Mecanismos compensatorios en la insuficiencia cardiaca congestiva derecha 
Como consecuencia de una ICC se reduce la Presión Arterial, porque la PA es igual Gasto cardiaco x Resistencia periférica total (resistencia que ofrece las arterias sistémicas al paso de la sangre, si se cierra la luz o radio se tiene que hacer una mayor fuerza para que pase el flujo de sangre). Hay dos vías hormonales: 1. La ADH, es una hormona que se produce arriba, viaja por la sangre, llega a los túbulos distales colectores (riñones), hace que se estimulen las acuaporinas y se reabsorba el agua ¿Qué va a hacer el agua? Tratar de restituir el volumen sanguíneo circulante que es el que determina la PA entonces aumenta el volumen sanguíneo. 2. Como la PA esta baja y como tiene mucho que ver con el flujo de sangre que llega a los riñones por los glomérulos, como el está bajo y la sangre entrega poco sodio porque el flujo sanguíneo está bajo porque llega poca sangre entonces el aparato yuxtaglomerular lee que no está llegando sodio, el AYG activa la renina hace que una sustancia llamada angiotensinogeno (producida por el hígado) se transforme en Angiotensina 1 y está por intermediación de ECA (enzima convertidora de angiotensina) en Angiotensina 2 que es un potente vasoconstrictor. La angiotensina 2 tiene varias acciones: estimula la secreción de aldosterona por parte de la zona glomerulosa de la corteza adrenal expandiéndose el volumen, mediado por el riñón y la cantidad de líquido que falta; a nivel local produce una potente contracción del musculo liso arterial, lo que hace que aumente la RPT + la impedancia, aumenta la PA y aumenta la postcarga, con un costo muy alto porque aumenta MVO2 del miocardio, por lo que no se puede sostener a la larga este mecanismo porque tiene consecuencias para el corazón.
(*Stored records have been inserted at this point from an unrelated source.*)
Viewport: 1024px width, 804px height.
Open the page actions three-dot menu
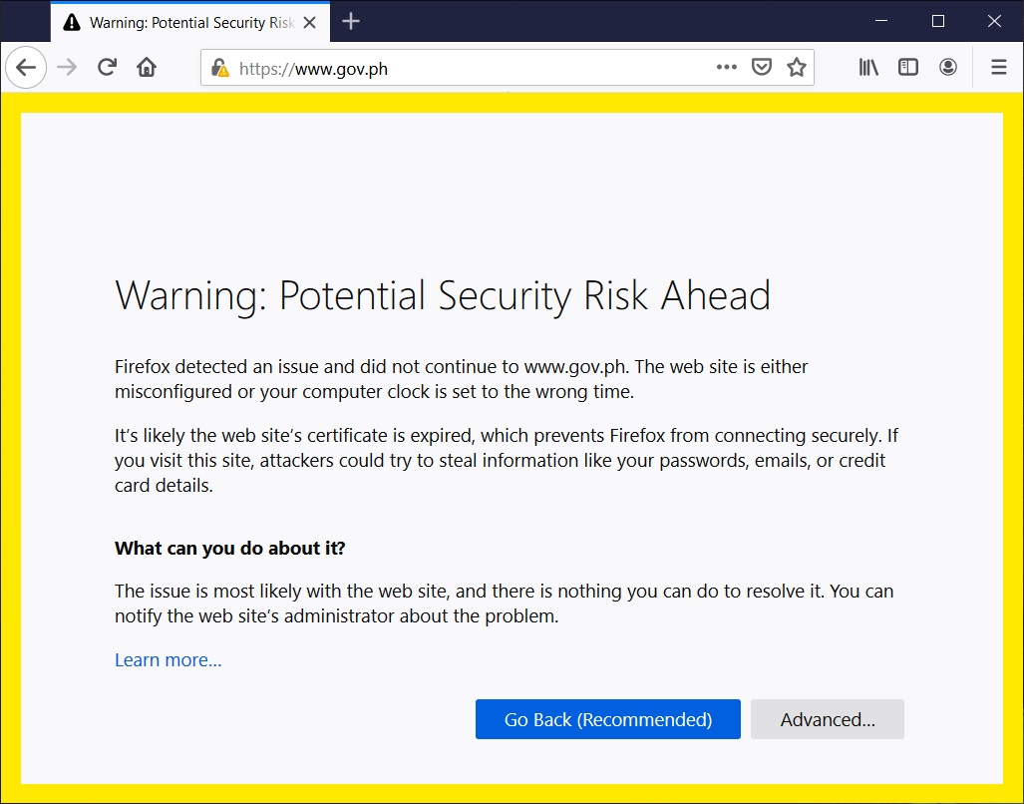(727, 68)
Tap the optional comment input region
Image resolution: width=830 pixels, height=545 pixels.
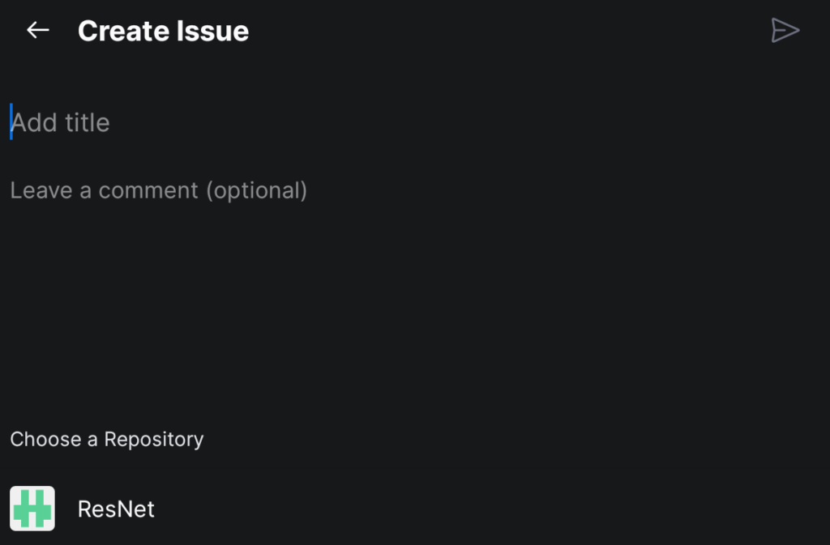click(159, 190)
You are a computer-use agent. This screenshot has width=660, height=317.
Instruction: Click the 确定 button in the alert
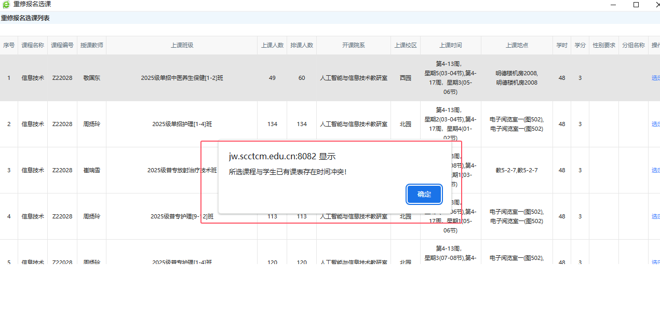424,194
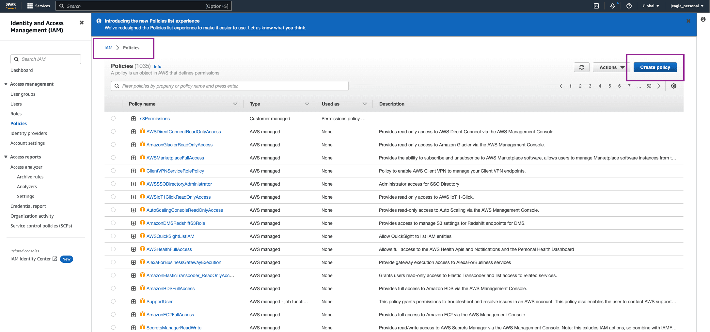Click the filter policies search field
The image size is (710, 332).
point(229,86)
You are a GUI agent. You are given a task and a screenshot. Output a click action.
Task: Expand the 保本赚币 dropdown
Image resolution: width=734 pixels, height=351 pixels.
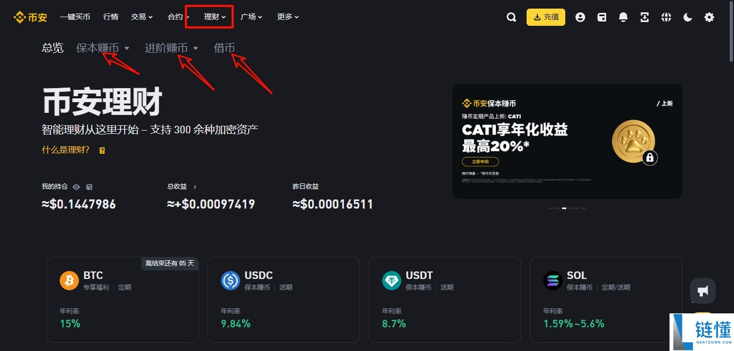click(103, 48)
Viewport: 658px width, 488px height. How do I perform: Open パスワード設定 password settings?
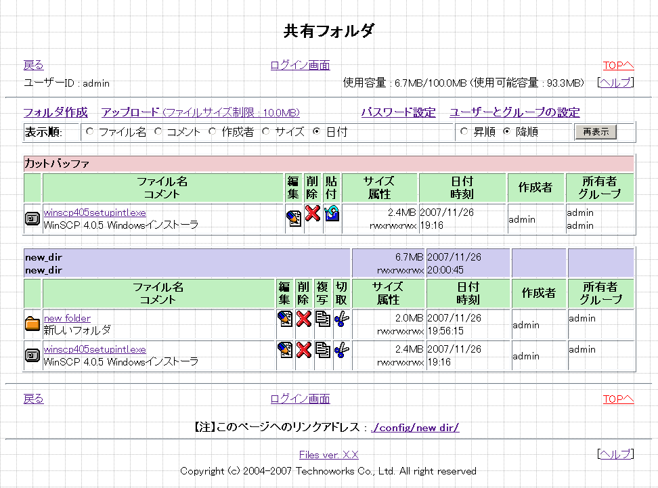(398, 112)
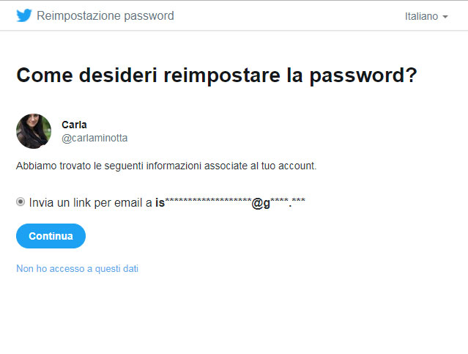Click the @carlaminotta username handle
468x354 pixels.
click(94, 138)
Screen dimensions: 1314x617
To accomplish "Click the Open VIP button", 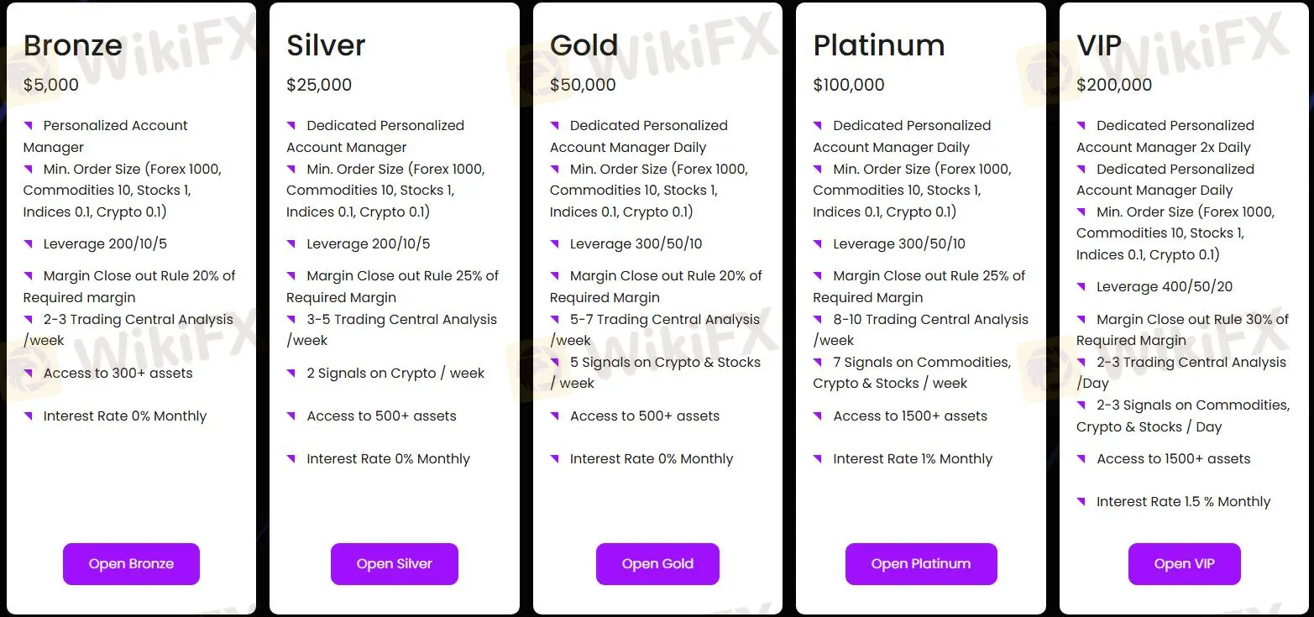I will coord(1184,564).
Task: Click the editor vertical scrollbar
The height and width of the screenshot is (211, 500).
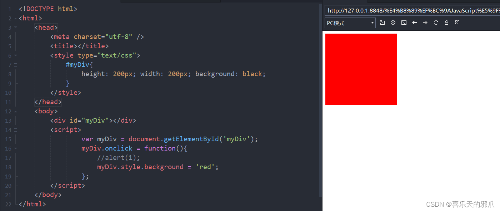Action: click(x=320, y=100)
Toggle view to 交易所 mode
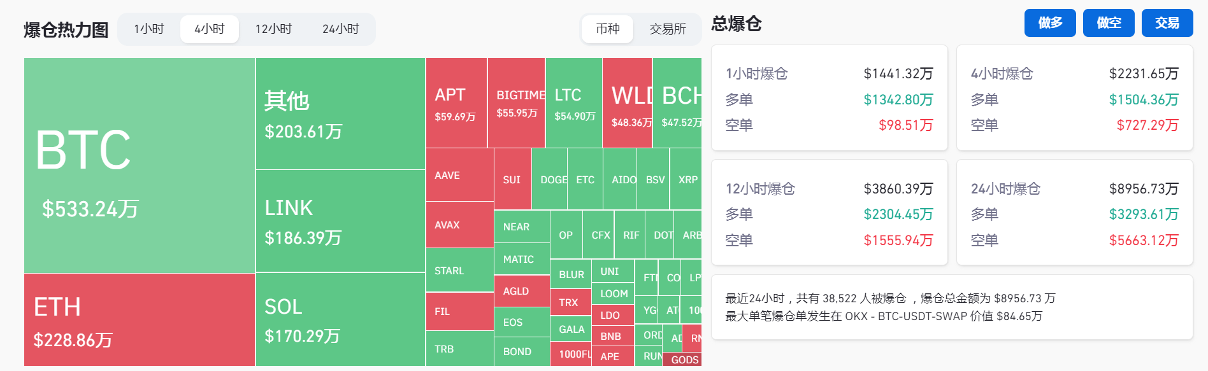The width and height of the screenshot is (1208, 371). 666,29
Una ICC disminuye el Volumen Sanguíneo Arterial Efectivo (VSAE) es volumen que determina la perfusión, cuando se mide la PA media que es la presión diastólica menos 1/3 de la presión de pulso, se está midiendo cuan efectiva es la presión para perfundir los tejidos a donde esa sangre va. De aquí se producen dos cosas: una estimulación alfa adrenérgica para tratar de mantener la PA, aumenta la postcarga, hay una vasoconstricción renal, aumenta la tasa de filtración glomerular que la porción eferente del glomérulo no deja pasar sangre, pero la aferente si está abierta y filtra más, hay una miofiltracion glomerular y disminuye la excreción urinaria de sodio y agua en un mecanismo como el anterior y aumenta el volumen plasmática que a la larga es perjudicial porque ocurre que la presión hidrostática va a superar tanto a las proteínas plasmáticas porque ellas se van a diluir y va a pasar agua. Y por el otro lado es lo mismo que se vio anteriormente, pretendiendo retener porque el sodio se rodea de 3 moléculas de agua y eso se llama arrastre de solvente, entonces está recuperando el catión más abundante del LEC que es el sodio y está recuperando agua porque tiene el volumen circulante bajo.